* **Document passage**:

>> begin

B. Self-Regulatory Organization's Statement on Burden on Competition

    Nasdaq does not believe that the proposed rule change will result 
in any burden on competition that is not necessary or appropriate in 
furtherance of the purposes of the Act.

C. Self-Regulatory Organization's Statement on Comments on the Proposed 
Rule Change Received From Members, Participants or Others

    Written comments were neither solicited nor received.

III. Date of Effectiveness of the Proposed Rule Change and Timing for 
Commission Action

    Within 35 days of the date of publication of this notice in the 
Federal Register or within such longer period (i) as the Commission may 
designate up to 90 days of such date if it finds such longer period to 
be appropriate and publishes its reasons for so finding, or (ii) as to 
which Nasdaq consents, the Commission will:

[[Page 40005]]

    (A) By order approve such proposed rule change; or
    (B) Institute proceedings to determine whether the proposed rule 
change should be disapproved.

IV. Solicitation of Comments

    Interested persons are invited to submit written data, views, and 
arguments concerning the foregoing, including whether the proposed rule 
change is consistent with the Act. Comments may be submitted by any of 
the following methods:

Electronic Comments

     Use the Commission's Internet comment form (http://
www.sec.gov/rules/sro.shtml); or
     Send an e-mail to rule-comments@sec.gov. Please include 
File Number SR-NASDAQ-2008-033 on the subject line.

Paper Comments

     Send paper comments in triplicate to Secretary, Securities 
and Exchange Commission, 100 F Street, NE., Washington, DC 20549-1090.

>> end

* **Directive a**: Locate each line of the listing that contains the string "closing", and copy those lines. Match case exactly.
The notice above has no connection to the listing that comes next.

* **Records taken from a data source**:
>> begin

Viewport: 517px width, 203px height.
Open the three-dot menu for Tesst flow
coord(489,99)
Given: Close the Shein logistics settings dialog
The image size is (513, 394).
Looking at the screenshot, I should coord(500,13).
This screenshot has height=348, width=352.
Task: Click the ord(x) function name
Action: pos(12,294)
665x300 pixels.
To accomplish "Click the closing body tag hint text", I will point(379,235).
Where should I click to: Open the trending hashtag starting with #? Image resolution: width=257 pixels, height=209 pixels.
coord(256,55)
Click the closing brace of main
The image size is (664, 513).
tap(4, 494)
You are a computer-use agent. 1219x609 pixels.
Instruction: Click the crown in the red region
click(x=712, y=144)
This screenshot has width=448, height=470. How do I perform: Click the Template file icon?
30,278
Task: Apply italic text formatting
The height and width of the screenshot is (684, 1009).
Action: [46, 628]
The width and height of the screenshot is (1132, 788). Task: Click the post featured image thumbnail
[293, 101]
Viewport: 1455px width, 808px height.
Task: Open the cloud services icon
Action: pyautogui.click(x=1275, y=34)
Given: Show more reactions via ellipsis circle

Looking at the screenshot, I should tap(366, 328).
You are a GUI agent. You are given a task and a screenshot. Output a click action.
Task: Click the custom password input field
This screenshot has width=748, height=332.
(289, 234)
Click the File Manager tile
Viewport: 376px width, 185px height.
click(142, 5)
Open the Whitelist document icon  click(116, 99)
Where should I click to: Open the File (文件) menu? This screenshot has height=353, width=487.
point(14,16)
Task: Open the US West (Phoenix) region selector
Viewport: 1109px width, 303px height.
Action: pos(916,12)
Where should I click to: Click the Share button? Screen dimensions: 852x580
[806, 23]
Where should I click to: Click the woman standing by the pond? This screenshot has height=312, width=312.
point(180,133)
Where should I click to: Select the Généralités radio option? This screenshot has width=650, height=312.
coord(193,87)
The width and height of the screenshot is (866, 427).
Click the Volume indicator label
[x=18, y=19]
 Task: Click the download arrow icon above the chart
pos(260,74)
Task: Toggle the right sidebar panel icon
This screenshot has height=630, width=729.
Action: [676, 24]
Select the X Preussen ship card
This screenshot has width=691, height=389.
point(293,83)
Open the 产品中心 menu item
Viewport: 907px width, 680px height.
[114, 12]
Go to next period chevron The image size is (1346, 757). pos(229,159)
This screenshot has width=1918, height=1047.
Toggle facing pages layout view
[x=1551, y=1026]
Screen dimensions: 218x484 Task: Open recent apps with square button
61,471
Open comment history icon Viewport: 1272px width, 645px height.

>> end

* **Directive b**: Translate this sentence from the Nasdaq rule change notice into Spanish: "Written comments were neither solicited nor received."

* **Answer a**:
To accomplish "Click the closing body tag hint text", I will point(379,235).
Click the closing brace of main

* **Answer b**: No se solicitaron ni se recibieron comentarios por escrito.